Copy each entry precisely as written, and do not carry over the pictures.

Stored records
- Opening Delimiter -
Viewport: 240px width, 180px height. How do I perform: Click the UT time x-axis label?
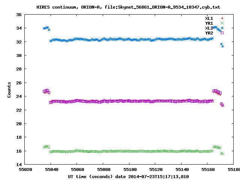point(128,176)
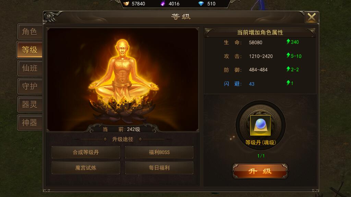This screenshot has height=197, width=351.
Task: Open 合成等级丹 upgrade path
Action: (x=86, y=152)
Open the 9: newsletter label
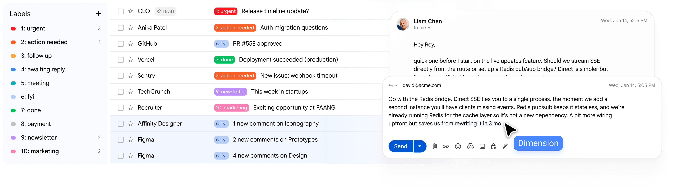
- Closing Delimiter -
== Exercise answer ==
Viewport: 240px width, 180px height. How do I perform: Click the UT time x-axis label?
point(128,176)
This screenshot has height=197, width=351.
Task: Open 合成等级丹 upgrade path
Action: (x=86, y=152)
Open the 9: newsletter label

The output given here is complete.